Aujourd’hui, c’est une nouvelle montagne à gravir. Une annonce. D’une petite vie qui s’est nichée sous le coeur d’une amie.
Une onde de choc.
Tout d’abord, le bonheur que l’on ressent pour eux, la réminiscence de mes propres sensations. Se replonger dans les jours de l’an dernier qui paraissent si proches, ce mélange de joie, d’excitation et de peur profondes à la vue du test de grossesse positif. Sensations décuplées après la premiere échographie. Se rendre au bureau après le rendez-vous avec l’impression d’être détentrice d’un grand secret, et que sa vie est en train de changer.
Puis le choc. La vague me prend. Une autre vie. Un petit bébé qui va naître alors que Victor n’est plus. Ces mois qui vont défiler comme le miroir, vue inverse des mois de l’an dernier. Je me projète, mon esprit fait des bons dans le temps, tisse des liens avec un futur possible, la naissance, la visite à l’enfant…
La douleur déferle. Alors ce petit bout, il sera là, avec ses parents, et ses parents, ils pourront le prendre dans leurs bras, tout chaud, l’élever, le bercer, le voir grandir, alors que nous… nous… moi…
La vague me prend tout le corps, me défait de toutes mes forces. Je lutte avec tout ce que j’ai, les arguments raisonnés répétés inlassablement :
# Autant que nos futurs enfants, ce petit ne remplacera pas Victor, ce petit n’est PAS Victor, nous ne pouvons pas nous identifier à cette nouvelle famille.
# Le bonheur dans le monde n’est pas limité, ce n’est pas parce que ce bébé viendra que nous ne connaîtrons pas nous aussi ce grand bonheur d’un petit enfant vivant.
# La grossesse, ses 9 mois excitants et parfois pétrifiants, je l’ai connue aussi, je l’ai pleinement vécue, pourquoi refuser ce droit à mon amie…
# Il me faut vivre au jour le jour, heure par heure, ne pas se projeter aussi loin, rester sur le moment présent, im Hier und Jetzt (“dans l’ici et le maintenant”).
# Si j’ai réussi à survivre à la disparition de Victor, alors cette nouvelle ne pourra pas m’empêcher de continuer. Elle est un simple épiphénomène.

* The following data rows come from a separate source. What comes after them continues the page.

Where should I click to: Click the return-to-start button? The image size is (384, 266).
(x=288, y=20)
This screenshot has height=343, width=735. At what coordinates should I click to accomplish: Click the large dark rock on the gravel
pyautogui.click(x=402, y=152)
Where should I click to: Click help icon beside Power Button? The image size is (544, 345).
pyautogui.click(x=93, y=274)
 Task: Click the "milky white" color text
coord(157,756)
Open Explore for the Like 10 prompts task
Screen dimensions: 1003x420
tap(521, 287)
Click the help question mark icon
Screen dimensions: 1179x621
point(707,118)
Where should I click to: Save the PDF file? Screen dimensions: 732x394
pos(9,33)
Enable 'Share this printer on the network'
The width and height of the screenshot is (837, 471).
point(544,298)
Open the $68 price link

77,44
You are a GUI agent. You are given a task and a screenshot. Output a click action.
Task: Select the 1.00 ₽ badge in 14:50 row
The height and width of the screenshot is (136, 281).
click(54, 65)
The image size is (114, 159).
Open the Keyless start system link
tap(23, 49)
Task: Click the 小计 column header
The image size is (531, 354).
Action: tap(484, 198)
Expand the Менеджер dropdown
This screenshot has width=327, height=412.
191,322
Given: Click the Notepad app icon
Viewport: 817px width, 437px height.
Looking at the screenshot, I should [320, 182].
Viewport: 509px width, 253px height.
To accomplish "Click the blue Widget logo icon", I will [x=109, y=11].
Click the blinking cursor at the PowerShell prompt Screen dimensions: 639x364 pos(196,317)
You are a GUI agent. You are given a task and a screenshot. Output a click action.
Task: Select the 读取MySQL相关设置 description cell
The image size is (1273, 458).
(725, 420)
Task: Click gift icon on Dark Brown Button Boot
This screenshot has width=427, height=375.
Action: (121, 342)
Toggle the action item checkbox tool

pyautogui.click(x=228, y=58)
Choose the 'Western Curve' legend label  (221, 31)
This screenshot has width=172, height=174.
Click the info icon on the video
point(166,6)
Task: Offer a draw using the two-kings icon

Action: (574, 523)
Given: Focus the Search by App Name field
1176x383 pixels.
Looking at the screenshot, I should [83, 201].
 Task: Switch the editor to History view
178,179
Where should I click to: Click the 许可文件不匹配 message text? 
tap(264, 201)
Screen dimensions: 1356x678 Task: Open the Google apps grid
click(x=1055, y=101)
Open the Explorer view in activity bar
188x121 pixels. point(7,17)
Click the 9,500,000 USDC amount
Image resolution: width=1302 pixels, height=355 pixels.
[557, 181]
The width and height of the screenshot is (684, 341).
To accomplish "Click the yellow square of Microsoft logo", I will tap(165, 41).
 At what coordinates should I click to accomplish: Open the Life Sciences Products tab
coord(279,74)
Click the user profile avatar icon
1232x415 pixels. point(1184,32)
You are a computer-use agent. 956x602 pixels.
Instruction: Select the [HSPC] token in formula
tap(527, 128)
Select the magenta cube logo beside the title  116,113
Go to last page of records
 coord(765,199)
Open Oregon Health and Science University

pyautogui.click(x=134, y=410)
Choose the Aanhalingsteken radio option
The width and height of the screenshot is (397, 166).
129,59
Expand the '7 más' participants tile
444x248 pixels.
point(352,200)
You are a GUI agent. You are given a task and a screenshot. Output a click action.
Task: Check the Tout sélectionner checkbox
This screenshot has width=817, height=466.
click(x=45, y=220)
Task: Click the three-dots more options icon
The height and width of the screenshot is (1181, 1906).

Le quotidien reprend, la vague se replie, je prépare à manger, je prends ma douche, je m’habille. J’oublie en surface. Et soudain, un petit geste, un objet, un lieu me rappelle alors la situation. Comme un bouton poussoir. La vague revient, elle me reprend, m’emporte dans ces images du bonheur voisin dont je me sens tellement privée.
C’est une nouvelle montagne à gravir. Une nouvelle vague à surmonter. Comme toutes les autres, on va la surmonter. Essayer de surfer dessus. J’ai vu qu’avec le temps, certaines douleurs immenses liées à Victor s’estompent un peu. La première fois que je me suis revue enceinte en photo. La première fois que j’ai vu Victor en photo. La première fois que je suis retournée à un endroit étroitement lié à nos souvenirs ensemble. Des coups dans le coeur qui sont devenus plus doux, plus tendres, puis familiers.
Il paraît que ce genre d’annonce est l’une des plus rudes dans la vie d’après.
Elles se répèteront. Mais nous y arriverons.